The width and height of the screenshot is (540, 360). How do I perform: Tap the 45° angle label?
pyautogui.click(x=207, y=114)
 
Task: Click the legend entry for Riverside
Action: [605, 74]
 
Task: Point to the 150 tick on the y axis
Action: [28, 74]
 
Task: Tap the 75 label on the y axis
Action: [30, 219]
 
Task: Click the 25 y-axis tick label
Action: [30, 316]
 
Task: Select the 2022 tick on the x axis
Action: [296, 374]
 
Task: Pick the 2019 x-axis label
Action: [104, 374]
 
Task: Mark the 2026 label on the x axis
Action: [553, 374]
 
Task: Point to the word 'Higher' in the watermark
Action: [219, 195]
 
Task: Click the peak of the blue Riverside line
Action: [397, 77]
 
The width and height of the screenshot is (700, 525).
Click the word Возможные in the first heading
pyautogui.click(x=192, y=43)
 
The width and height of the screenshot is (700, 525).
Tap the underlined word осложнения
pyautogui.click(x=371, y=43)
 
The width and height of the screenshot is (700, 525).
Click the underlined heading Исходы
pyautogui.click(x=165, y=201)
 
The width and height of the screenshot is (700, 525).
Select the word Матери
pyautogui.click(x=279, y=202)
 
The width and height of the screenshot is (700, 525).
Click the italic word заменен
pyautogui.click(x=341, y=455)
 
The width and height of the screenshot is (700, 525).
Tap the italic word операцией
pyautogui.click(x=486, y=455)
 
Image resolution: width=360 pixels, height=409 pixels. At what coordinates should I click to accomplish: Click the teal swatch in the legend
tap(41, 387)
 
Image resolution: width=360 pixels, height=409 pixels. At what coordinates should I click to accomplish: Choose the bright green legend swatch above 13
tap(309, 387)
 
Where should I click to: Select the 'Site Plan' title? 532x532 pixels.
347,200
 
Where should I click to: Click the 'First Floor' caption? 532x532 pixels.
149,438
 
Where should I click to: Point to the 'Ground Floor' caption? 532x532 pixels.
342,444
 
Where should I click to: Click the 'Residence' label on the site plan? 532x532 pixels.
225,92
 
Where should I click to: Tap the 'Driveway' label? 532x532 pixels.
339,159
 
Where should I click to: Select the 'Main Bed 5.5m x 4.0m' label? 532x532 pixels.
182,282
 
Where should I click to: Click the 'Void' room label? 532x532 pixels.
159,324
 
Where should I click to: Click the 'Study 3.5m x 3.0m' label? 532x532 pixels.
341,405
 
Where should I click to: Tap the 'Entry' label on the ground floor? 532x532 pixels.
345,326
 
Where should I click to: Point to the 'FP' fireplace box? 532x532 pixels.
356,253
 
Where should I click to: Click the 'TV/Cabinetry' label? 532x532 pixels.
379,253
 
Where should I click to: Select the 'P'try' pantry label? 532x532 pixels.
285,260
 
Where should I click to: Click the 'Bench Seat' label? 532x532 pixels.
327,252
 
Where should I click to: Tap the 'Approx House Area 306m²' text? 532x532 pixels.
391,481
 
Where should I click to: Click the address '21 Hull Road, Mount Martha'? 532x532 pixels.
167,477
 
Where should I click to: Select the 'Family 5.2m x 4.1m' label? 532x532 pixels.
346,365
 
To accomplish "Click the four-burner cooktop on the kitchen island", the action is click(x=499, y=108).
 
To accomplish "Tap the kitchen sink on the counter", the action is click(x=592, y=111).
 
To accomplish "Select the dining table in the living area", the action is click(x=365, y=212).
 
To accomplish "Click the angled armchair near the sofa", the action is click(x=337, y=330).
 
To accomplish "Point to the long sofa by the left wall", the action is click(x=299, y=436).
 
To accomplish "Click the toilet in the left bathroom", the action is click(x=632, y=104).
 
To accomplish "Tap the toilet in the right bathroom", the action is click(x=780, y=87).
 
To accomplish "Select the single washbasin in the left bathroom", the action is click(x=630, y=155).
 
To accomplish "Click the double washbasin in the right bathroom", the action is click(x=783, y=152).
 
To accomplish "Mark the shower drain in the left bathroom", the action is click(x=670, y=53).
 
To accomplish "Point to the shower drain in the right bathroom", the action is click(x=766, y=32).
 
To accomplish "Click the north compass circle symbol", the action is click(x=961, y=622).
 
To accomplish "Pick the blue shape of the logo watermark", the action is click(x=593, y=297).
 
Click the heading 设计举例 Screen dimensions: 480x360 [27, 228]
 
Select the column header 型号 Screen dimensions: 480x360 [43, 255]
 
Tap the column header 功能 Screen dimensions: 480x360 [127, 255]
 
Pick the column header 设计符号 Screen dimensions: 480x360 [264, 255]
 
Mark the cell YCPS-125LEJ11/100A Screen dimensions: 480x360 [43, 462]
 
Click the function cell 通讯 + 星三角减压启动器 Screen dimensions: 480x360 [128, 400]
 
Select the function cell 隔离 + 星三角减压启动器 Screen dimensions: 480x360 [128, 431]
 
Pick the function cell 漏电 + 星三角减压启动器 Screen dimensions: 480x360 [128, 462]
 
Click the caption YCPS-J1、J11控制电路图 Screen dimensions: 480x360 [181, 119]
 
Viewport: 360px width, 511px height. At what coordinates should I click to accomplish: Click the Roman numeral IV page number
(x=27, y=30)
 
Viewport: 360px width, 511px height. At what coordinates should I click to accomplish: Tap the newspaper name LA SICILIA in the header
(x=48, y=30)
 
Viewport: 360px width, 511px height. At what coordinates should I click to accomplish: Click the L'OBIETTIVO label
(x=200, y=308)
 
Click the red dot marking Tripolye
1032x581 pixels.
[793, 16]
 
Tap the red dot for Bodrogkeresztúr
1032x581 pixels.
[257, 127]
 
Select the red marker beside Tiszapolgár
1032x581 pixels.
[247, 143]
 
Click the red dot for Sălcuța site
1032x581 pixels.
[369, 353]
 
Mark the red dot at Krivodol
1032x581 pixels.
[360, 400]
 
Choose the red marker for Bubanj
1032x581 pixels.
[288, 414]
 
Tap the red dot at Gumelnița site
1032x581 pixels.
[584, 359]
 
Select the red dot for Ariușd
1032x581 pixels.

········

_WHAT IS EXPECTED_
Find every line in the records that contains the string "column" and copy each one out in full.

_SOLUTION FOR THIS PROBLEM_
Select the column header 型号 Screen dimensions: 480x360 [43, 255]
Tap the column header 功能 Screen dimensions: 480x360 [127, 255]
Pick the column header 设计符号 Screen dimensions: 480x360 [264, 255]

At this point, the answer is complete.